Rosja ma poważne problemy z rakietą Angara-A5

Rakieta Angara-A5 wystartowała 27 grudnia z kosmodromu w Plesiecku. To był jej trzeci nieudany lot. Z ujawnionych informacji wynika, że miała wynieść testowy ładunek na orbitę GEO, czyli na wysokość przekraczającą 36 tysięcy kilometrów. Jest to tzw. cmentarzysko instalacji kosmicznych.

Nie zdołała tego dokonać. Roskosmos przyznał, że doszło do awarii silnika górnego stopnia rakiety o nazwie Perseusz (Blok DM-03). Był on pierwszy raz testowany w tej roli. Górny stopień wraz z ładunkiem weszły ponownie w atmosferę i od tygodnia dryfują po niej bez żadnej kontroli.
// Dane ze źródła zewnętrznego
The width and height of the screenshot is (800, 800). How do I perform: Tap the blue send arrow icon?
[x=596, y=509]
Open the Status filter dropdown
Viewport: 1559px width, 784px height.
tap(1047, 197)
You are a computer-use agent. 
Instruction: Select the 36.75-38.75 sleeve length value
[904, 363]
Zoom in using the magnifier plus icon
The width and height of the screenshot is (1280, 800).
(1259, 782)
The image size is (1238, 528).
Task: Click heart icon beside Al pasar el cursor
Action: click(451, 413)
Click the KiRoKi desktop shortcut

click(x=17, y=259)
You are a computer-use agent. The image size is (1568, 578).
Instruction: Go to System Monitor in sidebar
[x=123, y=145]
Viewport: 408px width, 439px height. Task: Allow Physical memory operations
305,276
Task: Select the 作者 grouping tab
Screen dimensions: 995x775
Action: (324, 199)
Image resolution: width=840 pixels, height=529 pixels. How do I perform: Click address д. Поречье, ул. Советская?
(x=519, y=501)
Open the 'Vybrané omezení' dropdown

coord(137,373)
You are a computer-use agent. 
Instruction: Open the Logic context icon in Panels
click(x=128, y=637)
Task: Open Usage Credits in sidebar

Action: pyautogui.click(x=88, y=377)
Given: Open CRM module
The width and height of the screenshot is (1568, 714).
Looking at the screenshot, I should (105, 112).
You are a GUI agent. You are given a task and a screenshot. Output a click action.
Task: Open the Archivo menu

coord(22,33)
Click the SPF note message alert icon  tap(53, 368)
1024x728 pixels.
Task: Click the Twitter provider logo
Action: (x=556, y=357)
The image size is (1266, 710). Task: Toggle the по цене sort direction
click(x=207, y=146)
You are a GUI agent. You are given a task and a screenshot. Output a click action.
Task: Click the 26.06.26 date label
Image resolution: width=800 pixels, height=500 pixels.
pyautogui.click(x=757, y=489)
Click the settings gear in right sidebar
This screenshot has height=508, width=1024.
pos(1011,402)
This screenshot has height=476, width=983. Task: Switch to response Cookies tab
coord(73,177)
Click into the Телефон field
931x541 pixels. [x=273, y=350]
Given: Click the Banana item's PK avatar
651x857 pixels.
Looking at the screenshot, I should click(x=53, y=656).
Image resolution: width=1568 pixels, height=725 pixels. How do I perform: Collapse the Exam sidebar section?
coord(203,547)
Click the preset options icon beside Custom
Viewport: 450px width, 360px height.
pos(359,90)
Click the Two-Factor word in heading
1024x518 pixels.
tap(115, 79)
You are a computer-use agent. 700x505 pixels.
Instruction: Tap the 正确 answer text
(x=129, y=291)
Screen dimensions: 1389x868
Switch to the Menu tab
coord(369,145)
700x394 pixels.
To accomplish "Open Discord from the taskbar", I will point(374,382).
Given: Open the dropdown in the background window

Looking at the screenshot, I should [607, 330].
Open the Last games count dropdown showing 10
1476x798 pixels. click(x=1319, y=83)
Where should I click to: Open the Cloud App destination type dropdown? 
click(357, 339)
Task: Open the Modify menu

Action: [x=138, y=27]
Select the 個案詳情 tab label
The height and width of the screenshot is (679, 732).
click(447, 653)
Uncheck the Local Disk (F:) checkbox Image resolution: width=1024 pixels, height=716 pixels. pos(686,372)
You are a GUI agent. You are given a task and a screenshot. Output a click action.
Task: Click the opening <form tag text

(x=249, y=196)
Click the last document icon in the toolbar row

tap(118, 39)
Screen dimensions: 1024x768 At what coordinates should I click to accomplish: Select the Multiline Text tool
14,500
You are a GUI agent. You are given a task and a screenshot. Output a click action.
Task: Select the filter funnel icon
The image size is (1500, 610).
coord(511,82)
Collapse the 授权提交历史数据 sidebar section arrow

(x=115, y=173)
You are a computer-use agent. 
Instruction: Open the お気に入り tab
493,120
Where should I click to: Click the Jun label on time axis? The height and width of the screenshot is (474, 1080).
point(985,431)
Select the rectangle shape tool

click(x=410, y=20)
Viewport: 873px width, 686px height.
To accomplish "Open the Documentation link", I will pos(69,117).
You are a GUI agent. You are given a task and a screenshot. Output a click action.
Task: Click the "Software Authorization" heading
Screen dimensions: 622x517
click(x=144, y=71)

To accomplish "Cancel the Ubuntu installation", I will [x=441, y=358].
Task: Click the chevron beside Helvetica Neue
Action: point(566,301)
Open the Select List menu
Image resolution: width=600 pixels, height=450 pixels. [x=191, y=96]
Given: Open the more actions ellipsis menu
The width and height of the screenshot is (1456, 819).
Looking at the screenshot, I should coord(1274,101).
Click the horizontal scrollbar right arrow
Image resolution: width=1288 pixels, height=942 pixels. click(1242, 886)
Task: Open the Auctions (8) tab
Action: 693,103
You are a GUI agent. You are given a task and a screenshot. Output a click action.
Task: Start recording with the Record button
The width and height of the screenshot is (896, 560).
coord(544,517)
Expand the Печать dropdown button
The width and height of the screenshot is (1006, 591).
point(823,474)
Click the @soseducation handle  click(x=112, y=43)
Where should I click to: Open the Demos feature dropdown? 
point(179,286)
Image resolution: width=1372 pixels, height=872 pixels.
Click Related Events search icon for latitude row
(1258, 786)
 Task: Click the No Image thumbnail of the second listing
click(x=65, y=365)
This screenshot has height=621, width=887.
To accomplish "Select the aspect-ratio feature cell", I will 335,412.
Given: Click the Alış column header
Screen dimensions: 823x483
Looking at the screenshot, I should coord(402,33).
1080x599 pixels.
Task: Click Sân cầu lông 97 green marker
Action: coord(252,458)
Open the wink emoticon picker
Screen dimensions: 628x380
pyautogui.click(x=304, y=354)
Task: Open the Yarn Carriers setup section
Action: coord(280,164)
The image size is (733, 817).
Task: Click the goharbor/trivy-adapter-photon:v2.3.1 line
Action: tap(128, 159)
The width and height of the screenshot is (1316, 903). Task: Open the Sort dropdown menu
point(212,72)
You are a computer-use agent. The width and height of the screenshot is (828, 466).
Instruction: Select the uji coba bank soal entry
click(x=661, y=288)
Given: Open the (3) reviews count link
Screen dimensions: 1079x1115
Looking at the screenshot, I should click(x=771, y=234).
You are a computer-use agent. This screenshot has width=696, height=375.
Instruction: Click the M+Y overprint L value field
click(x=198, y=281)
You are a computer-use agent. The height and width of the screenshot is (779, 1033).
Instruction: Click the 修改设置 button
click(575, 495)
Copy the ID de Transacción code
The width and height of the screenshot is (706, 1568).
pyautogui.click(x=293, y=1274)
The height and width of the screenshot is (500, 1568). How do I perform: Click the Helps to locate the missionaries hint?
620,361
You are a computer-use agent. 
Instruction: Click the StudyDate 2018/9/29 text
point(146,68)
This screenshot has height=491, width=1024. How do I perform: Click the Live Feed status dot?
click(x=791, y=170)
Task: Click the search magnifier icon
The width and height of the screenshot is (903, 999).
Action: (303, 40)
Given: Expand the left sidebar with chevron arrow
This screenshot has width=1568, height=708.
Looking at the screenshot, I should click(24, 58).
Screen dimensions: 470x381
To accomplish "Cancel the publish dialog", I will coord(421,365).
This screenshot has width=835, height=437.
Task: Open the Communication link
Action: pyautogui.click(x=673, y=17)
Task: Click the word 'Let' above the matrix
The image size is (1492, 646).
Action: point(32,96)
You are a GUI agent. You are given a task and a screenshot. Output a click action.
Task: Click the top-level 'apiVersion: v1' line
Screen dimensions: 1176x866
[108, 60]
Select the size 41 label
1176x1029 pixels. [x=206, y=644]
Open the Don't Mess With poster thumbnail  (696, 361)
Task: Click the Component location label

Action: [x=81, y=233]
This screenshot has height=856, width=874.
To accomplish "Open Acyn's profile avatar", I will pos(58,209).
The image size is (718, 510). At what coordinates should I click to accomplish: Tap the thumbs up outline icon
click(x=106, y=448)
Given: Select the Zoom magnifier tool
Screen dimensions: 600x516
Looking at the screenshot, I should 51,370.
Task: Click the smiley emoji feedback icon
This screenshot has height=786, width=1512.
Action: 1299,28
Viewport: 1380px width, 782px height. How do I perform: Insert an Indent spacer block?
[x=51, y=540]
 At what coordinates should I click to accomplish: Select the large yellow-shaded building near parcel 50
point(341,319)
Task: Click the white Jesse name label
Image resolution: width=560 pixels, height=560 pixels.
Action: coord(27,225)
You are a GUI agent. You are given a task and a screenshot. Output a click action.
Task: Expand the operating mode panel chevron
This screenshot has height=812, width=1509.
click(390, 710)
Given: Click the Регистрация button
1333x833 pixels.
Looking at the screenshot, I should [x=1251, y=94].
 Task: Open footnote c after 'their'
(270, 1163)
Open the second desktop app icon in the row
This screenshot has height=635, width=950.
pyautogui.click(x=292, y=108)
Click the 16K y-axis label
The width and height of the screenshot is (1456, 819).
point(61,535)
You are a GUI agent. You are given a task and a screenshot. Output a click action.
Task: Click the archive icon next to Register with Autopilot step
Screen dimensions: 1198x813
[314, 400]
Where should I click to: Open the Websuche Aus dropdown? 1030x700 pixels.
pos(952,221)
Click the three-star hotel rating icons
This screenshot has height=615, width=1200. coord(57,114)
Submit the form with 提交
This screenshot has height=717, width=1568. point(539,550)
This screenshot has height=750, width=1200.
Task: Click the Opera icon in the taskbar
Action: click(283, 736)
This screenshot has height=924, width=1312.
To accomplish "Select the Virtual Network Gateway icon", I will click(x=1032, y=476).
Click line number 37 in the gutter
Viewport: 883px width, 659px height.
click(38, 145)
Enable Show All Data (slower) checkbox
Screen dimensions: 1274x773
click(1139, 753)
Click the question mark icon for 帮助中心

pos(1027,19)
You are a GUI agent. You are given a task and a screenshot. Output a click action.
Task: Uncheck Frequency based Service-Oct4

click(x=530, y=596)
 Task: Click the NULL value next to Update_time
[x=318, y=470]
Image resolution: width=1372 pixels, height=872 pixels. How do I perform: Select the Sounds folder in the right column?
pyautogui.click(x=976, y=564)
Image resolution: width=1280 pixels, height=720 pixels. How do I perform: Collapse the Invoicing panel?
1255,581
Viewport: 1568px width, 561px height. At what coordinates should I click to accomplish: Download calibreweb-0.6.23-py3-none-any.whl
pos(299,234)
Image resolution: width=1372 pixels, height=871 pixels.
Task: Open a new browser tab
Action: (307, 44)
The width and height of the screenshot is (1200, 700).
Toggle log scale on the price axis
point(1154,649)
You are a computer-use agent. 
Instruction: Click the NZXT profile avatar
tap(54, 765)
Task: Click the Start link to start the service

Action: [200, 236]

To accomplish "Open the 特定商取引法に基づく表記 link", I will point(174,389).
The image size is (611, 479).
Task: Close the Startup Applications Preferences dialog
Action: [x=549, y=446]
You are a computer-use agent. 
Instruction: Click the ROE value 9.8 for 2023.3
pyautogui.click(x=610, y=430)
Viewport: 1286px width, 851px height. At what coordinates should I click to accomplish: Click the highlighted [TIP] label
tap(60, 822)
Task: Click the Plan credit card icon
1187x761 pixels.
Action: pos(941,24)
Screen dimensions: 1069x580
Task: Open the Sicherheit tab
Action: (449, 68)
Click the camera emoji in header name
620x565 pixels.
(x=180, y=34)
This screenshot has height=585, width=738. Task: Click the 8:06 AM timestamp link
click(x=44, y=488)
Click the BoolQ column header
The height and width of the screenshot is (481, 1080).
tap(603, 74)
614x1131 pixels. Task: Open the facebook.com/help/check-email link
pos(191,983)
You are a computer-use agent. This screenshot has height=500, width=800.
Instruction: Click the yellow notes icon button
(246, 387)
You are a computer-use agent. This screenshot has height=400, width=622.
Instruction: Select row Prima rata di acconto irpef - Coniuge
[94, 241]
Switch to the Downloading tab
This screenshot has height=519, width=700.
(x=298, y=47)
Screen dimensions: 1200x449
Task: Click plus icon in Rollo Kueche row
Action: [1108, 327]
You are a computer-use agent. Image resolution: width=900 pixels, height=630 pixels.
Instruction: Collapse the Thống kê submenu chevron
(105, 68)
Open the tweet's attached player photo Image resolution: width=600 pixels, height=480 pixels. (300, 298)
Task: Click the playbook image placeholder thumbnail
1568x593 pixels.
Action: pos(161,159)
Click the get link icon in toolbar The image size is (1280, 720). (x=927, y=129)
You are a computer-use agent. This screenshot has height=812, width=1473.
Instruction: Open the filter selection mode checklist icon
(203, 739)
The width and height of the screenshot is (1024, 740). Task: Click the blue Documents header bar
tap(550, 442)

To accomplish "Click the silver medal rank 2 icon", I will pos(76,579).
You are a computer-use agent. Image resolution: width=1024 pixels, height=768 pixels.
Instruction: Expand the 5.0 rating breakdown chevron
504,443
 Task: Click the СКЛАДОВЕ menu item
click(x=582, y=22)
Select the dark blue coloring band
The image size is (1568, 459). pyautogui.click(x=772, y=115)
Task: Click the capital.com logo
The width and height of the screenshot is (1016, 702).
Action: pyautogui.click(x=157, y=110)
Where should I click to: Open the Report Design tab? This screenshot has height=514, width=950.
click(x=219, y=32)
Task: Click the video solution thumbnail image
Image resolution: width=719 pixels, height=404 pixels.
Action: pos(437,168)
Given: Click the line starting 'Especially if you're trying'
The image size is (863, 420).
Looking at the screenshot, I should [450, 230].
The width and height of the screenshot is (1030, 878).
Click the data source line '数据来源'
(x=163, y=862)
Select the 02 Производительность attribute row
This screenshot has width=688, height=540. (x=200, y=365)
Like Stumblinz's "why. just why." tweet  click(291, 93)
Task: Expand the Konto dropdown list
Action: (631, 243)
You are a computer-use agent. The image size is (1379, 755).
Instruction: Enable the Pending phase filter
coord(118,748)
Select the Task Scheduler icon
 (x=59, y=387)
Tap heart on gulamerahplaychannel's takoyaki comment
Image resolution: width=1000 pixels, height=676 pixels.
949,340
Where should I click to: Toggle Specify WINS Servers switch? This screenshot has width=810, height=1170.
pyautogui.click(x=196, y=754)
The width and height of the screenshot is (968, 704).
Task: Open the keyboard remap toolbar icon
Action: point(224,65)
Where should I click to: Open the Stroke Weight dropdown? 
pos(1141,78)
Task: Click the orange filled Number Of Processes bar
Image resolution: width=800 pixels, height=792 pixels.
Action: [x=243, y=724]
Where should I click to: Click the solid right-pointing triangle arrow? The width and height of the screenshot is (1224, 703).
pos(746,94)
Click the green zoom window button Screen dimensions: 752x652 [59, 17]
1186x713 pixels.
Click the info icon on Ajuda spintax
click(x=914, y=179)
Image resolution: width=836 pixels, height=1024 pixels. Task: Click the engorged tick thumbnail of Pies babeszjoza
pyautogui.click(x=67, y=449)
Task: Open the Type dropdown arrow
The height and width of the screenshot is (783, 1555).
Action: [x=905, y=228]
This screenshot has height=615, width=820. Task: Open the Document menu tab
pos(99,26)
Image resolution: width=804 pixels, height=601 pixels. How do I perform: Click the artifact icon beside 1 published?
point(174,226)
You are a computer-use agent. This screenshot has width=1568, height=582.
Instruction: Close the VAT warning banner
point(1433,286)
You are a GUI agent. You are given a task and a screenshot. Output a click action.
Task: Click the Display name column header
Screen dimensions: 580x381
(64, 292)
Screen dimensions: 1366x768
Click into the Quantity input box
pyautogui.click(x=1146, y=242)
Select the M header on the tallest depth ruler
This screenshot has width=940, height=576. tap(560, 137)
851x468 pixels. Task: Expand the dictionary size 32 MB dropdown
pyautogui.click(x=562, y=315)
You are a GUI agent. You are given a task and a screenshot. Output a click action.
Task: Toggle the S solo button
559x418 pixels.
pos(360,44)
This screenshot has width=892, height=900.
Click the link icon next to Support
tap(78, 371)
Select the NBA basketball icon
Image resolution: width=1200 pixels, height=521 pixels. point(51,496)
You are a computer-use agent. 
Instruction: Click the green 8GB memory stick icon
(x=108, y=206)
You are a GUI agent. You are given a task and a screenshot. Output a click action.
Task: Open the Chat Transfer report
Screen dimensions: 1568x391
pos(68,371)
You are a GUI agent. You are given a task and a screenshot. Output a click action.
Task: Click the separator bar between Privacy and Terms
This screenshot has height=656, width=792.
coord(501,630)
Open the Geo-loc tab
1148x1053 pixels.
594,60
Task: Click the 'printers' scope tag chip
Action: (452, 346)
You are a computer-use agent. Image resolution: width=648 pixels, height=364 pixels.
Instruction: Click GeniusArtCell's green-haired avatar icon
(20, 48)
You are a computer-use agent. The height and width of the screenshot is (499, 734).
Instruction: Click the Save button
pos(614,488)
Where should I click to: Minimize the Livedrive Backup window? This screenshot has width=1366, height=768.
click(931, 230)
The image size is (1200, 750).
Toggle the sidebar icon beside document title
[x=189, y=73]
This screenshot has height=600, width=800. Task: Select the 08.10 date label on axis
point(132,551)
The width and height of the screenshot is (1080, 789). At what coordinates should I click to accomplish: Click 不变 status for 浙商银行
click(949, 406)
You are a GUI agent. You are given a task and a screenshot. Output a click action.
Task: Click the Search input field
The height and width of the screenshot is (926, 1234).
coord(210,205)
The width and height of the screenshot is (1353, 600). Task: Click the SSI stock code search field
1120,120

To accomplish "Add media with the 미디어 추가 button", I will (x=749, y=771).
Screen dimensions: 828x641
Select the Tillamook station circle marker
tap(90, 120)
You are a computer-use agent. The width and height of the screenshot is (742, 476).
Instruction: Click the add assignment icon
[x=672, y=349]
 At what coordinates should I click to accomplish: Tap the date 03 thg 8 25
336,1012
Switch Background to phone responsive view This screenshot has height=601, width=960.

To nie pierwszy taki incydent. Niedawno do podobnej sytuacji doszło z dwiema chińskimi rakietami, ale wówczas uniknięto katastrofy. Rakiety spadły do oceanów, z dala od osad ludzkich. Tym razem, według obliczeń naukowców z Polskiej Agencji Kosmicznej, rakieta miała spaść na ląd, ale ostatecznie tak się nie stało. Angara-A5 wpadła do wód Pacyfiku.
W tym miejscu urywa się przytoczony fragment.